EXERCISE GOAL: Repeat, word for word and with nothing added, each line from the one containing "Where should I" to the final line of the data, keeping both ends. Pictures are not part of the copy.

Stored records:

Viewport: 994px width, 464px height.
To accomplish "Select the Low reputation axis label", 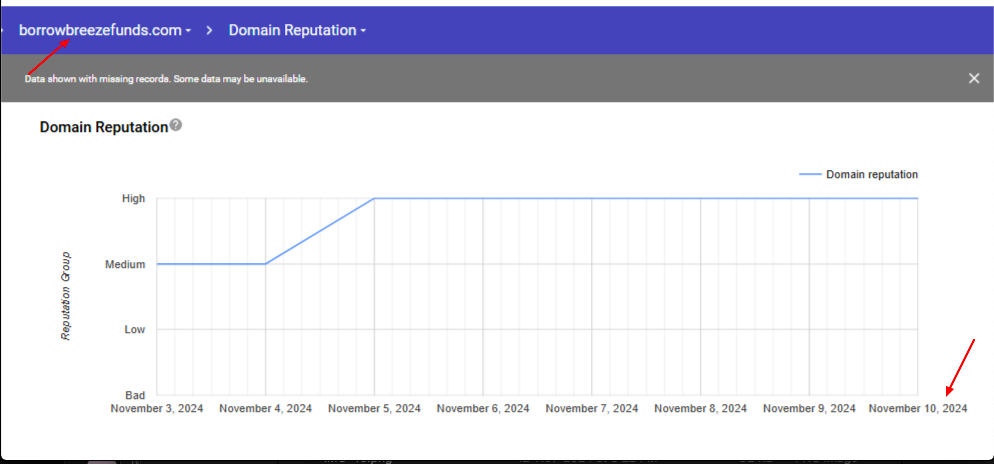I will pyautogui.click(x=134, y=329).
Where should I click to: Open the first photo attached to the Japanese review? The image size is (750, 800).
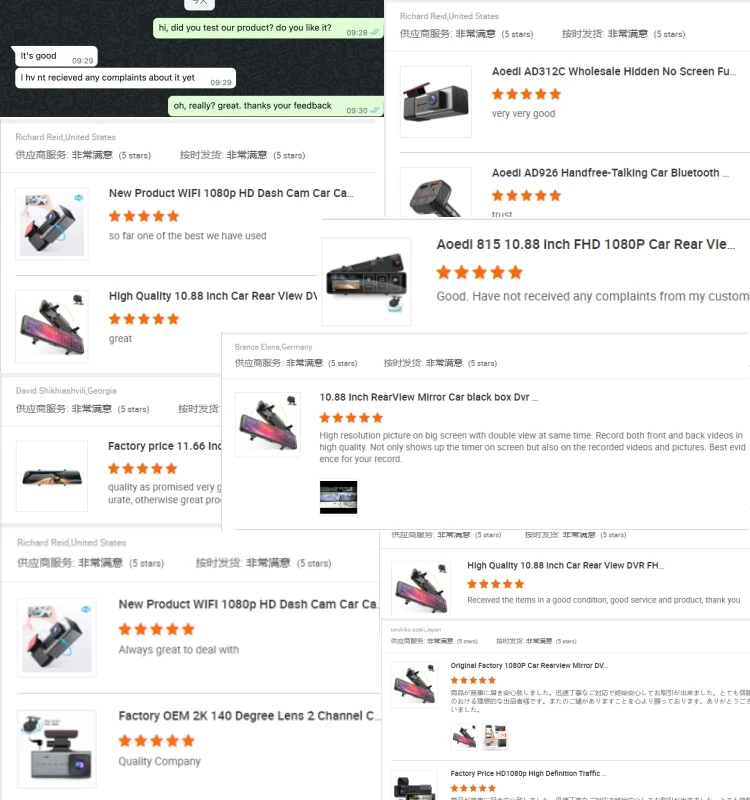tap(464, 737)
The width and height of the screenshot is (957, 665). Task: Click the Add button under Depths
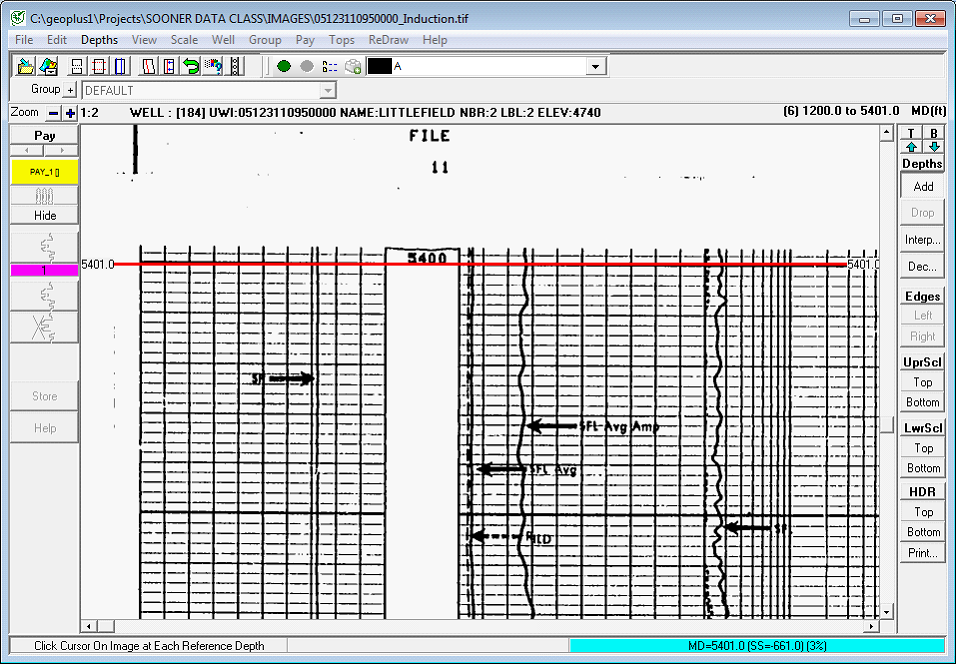921,186
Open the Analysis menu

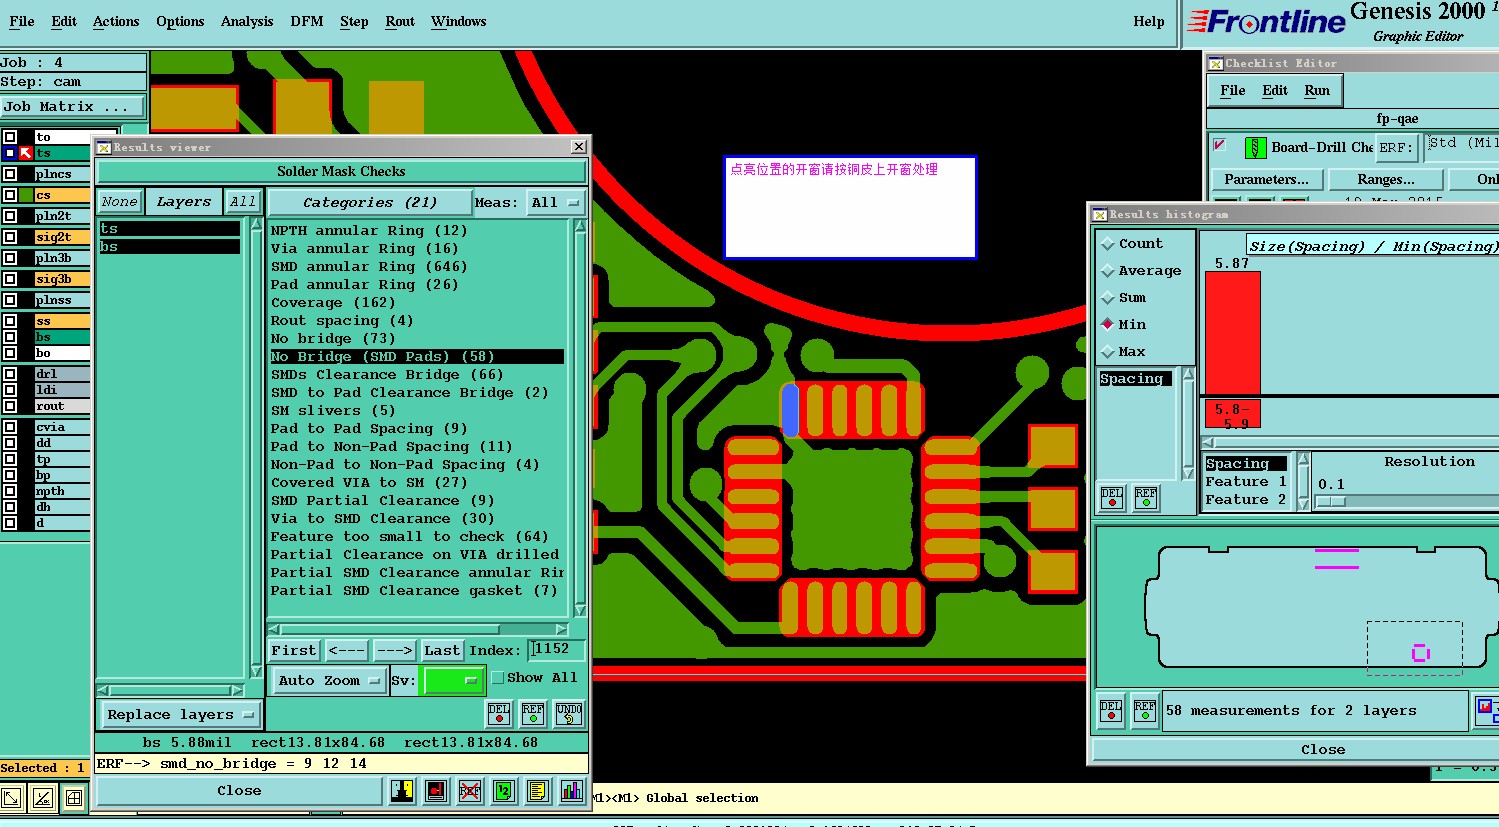[x=247, y=21]
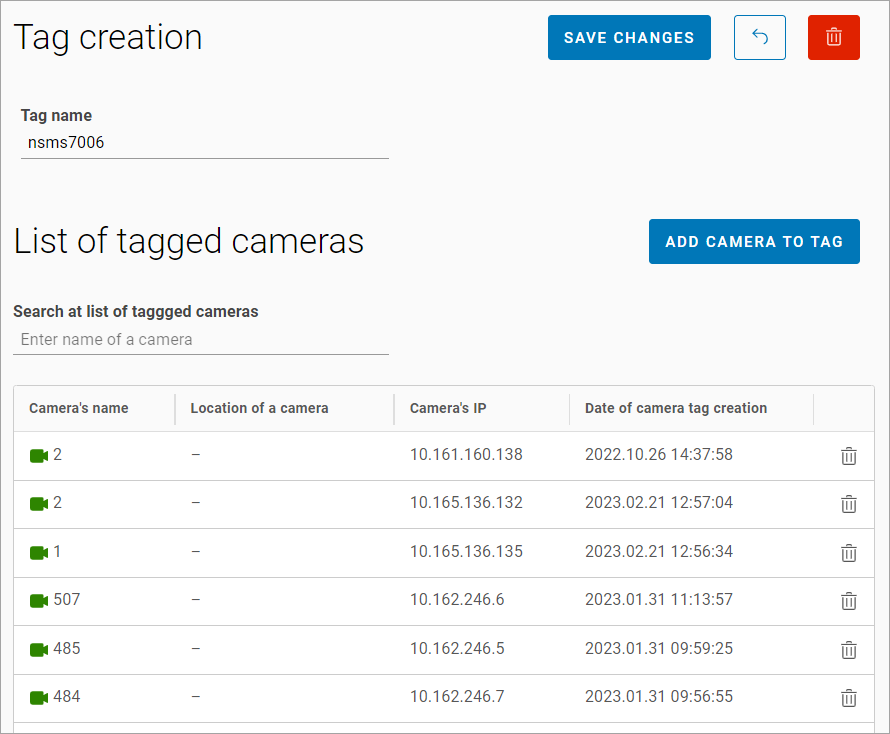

SOLUTION TO THIS PROBLEM:
Where should I click to: Open the first photo attached to the Japanese review? The image size is (750, 800).
tap(464, 737)
The width and height of the screenshot is (957, 665). Task: Click the Add button under Depths
921,186
Open the Analysis menu

[x=247, y=21]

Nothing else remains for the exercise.